Ее разбудил звук приближающихся шагов. Леди Читра, которую, как и всегда, вела Лакшми, подошла к краю платформы, а Люсинда этого не заметила.
— Ну? — спросила Читра. — Что она сказала?
Люсинда виновато отвернулась и стала теребить складки сари.
— Я еще не говорила с ней, госпожа.
У Читры так высоко поднялись веки, что взору открылись деформированные белки слепых глаз.
— Еще нет? А когда, хочу я тебя спросить, ты собираешься это сделать?
Люсинда ответила после секундного колебания:
— Я не собираюсь, госпожа.

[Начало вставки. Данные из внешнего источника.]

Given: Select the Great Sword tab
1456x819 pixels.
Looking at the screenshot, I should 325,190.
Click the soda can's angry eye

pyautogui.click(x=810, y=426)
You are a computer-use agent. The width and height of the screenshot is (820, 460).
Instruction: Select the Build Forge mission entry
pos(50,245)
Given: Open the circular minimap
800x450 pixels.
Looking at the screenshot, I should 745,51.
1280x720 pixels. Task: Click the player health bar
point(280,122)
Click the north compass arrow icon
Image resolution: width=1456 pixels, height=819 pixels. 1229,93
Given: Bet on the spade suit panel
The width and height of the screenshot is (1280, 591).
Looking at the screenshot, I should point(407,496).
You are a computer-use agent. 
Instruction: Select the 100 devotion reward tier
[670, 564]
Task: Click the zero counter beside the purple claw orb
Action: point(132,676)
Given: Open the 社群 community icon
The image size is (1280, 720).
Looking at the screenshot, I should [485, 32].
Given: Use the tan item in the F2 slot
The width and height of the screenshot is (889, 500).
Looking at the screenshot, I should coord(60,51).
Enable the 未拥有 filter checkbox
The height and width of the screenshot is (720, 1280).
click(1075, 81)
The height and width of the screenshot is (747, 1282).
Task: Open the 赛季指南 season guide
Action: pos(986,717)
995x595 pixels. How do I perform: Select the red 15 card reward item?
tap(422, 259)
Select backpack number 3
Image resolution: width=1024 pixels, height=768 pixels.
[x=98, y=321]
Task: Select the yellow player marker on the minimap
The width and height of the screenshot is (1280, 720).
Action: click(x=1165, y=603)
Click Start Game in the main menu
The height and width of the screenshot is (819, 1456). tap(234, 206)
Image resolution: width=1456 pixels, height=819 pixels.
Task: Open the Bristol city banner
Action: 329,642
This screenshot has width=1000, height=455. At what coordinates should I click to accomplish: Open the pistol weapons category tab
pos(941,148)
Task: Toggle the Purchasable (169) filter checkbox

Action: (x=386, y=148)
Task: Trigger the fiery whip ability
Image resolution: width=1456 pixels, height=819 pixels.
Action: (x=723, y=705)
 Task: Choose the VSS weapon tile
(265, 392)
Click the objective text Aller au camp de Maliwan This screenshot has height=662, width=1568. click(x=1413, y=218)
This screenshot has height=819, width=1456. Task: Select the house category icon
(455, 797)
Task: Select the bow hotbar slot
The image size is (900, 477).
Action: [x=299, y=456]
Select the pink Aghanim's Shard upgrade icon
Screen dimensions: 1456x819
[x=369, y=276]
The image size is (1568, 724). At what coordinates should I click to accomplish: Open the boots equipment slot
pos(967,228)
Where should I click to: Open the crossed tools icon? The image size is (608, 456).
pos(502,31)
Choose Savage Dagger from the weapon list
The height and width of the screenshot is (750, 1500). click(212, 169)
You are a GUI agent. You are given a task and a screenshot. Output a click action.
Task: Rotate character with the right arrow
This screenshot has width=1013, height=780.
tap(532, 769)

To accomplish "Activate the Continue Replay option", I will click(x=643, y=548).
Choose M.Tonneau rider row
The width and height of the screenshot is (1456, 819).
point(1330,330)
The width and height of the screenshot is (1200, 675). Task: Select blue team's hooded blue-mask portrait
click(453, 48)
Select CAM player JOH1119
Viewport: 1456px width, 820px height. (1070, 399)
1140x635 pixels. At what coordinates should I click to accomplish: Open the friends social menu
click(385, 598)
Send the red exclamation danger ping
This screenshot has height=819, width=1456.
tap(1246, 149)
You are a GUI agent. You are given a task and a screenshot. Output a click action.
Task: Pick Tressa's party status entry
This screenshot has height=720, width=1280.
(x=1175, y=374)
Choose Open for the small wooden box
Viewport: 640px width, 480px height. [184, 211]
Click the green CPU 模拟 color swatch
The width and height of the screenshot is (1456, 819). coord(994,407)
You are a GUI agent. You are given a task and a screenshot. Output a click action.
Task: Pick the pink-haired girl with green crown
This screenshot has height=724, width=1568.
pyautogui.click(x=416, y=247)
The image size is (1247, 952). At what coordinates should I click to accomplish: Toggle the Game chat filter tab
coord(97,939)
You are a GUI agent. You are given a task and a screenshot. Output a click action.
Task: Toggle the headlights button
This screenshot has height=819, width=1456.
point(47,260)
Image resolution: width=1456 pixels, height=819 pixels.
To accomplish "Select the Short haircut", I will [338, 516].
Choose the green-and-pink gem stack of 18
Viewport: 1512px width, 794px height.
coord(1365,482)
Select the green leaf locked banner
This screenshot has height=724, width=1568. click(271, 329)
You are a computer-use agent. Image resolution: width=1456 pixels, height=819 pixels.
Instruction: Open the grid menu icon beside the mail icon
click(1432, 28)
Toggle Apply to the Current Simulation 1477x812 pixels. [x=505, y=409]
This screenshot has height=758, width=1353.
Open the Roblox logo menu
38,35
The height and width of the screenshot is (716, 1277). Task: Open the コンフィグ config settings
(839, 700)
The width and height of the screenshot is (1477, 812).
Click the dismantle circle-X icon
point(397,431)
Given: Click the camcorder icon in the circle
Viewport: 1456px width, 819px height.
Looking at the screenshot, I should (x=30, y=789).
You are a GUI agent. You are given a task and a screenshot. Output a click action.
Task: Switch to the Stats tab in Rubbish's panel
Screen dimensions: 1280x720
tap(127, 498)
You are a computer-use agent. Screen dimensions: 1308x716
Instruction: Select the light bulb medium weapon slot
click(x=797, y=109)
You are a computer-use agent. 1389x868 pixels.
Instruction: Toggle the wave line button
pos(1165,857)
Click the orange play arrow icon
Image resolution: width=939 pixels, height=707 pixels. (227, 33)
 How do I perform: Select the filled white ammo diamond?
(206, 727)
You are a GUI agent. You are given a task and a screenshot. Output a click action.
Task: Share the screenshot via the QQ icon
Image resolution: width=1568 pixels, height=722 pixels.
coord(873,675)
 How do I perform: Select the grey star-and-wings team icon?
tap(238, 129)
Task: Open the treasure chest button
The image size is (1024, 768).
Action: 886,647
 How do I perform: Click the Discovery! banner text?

Это порыв ее сердца. Я не смею направлять его, — она улыбнулась, но поняла, насколько это бесполезно в разговоре с человеком, который ничего не видит. — Может, вы сами с ней поговорите.
Читра напряглась, лицо у нее вытянулось.
— Я пыталась. Неужели ты думала, что я не попробую? Она слушает, но не слышит. Это глупость молодых, — Читра схватила Лакшми за плечо. — Ты тоже меня предашь, — грустно сказала она. Лакшми вырвалась и закатила глаза, глядя на Люсинду, словно они разделяли какой-то секрет. Но Люсинда поняла, что Читра говорит правду. — Все теперь в руках Богини. Да. Неважно, — Читра вздохнула.
Затем она кивнула девочке, и Люсинда увидела, что Лакшми держит небольшой холщовый мешок, который она теперь передала Читре.
— Мои люди нашли эти вещи в реке. Я показала их молодому фарангу. Он сказал, что они принадлежат тебе.
Женщина протянула мешок в том направлении, где примерно находилась Люсинда. Она взяла его у нее из рук и поставила себе на колени. Девушка узнала большой платок серовато-коричневого цвета, завязанный по углам. Развязав узел, она мгновение молчала. На ткани в беспорядке лежали смутно знакомые предметы. Затем она резко вдохнула воздух.
Там были кусочки бутылки из синего стекла, в которой хранилась белладонна. Там оказался золотой медальон, верхняя часть которого пострадала и изогнулась. Внутри хранился миниатюрный портрет ее жениха, маркиза Оливейры. Нос у него почернел, съеденный водой.